Francesco Giavazzi is Chair of CEPR’s Advisory Board and was one of CEPR’s first Research Fellows, appointed in 1985. He was a Programme Director of CEPR’s International Macroeconomics programme between 1988 and 1999. A prolific contributor to CEPR’s research output, Francesco has authored nearly 50 CEPR Discussion Papers, two Policy Insights—including Policy Insight 130: Is Italy’s RRF Plan Working, or Is It Just Another Waste of Money?, co-authored with Chiara Goretti and published in May this year—and has contributed to several CEPR books and publications.

He is currently Deputy Chair of Bocconi University’s International Advisory Board and Professor Emeritus at Bocconi University.

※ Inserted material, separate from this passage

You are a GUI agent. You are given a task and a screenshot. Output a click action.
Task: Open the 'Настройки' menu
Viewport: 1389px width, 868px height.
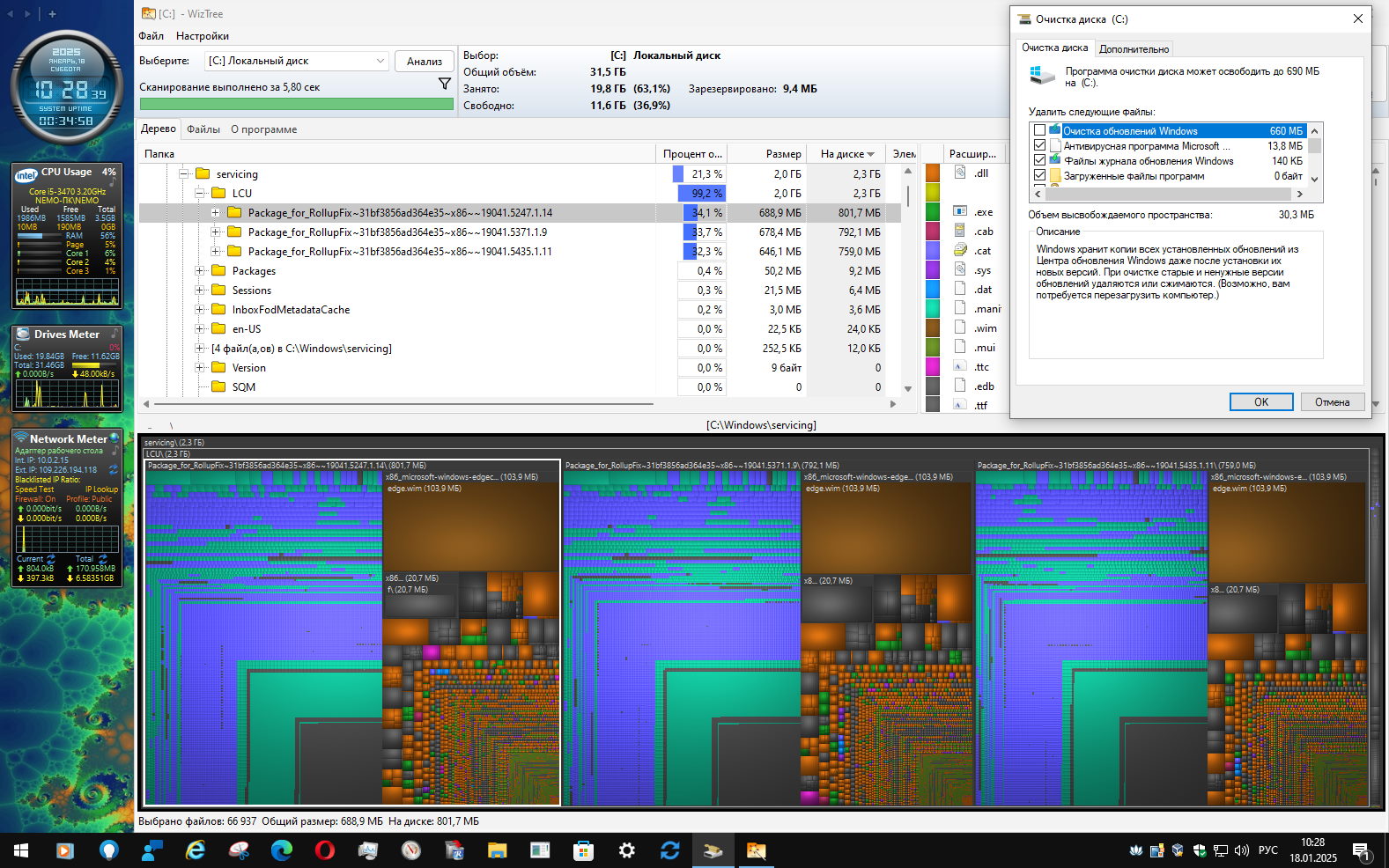tap(202, 36)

His research spans international monetary economics, particularly European monetary integration, public debt sustainability, fiscal stabilisation, monetary policy, and financial institutions, and he has made major contributions to the academic literature, some of which were joint with the late Alberto Alesina.

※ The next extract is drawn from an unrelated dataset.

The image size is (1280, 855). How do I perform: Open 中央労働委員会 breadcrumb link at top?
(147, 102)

In addition to his academic contributions, Francesco is an institution builder, playing a key role in the inception of IGIER, the Innocenzo Gasperini Institute for Economic Research, the research centre created in 1990 born from the collaboration between Bocconi, CEPR and NBER. He has also played major roles in economic policy, most recently as Economic Advisor to Italian Prime Minister Mario Draghi from May 2021 to October 2022, and between 1992 to 1994 as Director General of the Italian Treasury with responsibility for overseeing economic research and privatizations.

Isabel Schnabel has served as a member of the Executive Board of the European Central Bank (ECB) since 2020, where she is responsible for Market Operations, Research, and Statistics. Isabel is currently on leave from the University of Bonn, where she has been Professor of Financial Economics since 2015. Previously, she was a member of the German Council of Economic Experts (2014–2019) and served as Co-Chair of the Franco-German Council of Economic Experts in 2019.

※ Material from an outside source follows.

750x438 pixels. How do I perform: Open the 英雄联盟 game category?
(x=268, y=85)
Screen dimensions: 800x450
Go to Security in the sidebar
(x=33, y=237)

She holds a PhD in Economics from the University of Mannheim, and her research, which focuses on financial stability, banking regulation, international capital flows, and economic history, has been published in leading journals such as the Review of Financial Studies, Journal of International Economics, Journal of the European Economic Association, and Journal of Economic History. In 2018, she was awarded the Gustav Stolper Prize of the Verein für Socialpolitik.

Isabel has been a CEPR Distinguished Fellow since 2022 (Research Fellow since 2015, Research Affiliate since 2006) and is also a member of the European Financial Architecture RPN.  She has been an active contributor to CEPR, having co-written 21 VoxEU columns, authored 10 CEPR Discussion Papers, contributed to eight CEPR books, and was an author of the well known “7+7 CEPR Policy Insight on reconciling risk sharing with market discipline.

At the CEPR Paris Symposium 2024, her keynote address focused on navigating towards a neutral level of policy rates, highlighting that monetary policy is at a critical juncture. With interest rates approaching neutral territory and risks to the inflation outlook broadly balanced, she argued that monetary policy should proceed gradually and remain data dependent.

CEPR also took the opportunity to celebrate the exceptional service of our CEO, Tessa Ogden, presenting her with the 2024 CEPR Special Service to the Profession Award. Tessa's outstanding contributions to CEPR began in 1995, and after serving as Chief Operating Officer until 2002, she returned in 2014 as CEO following the retirement of Stephen Yeo, who had led CEPR for 30 years. Over the past decade, Tessa has expertly guided the organisation, working initially with Richard Baldwin and, since 2018, with Beatrice Weder di Mauro, securing CEPR’s financial stability and growth. Her leadership also oversaw the successful relocation of CEPR's headquarters to Paris, a move that has led to a significant increase in both activity and staff. CEPR’s research community owes Tessa a tremendous debt of gratitude for her tireless dedication, not just to the organisation, but to the economics profession as a whole.

CEPR warmly congratulates all three prize winners.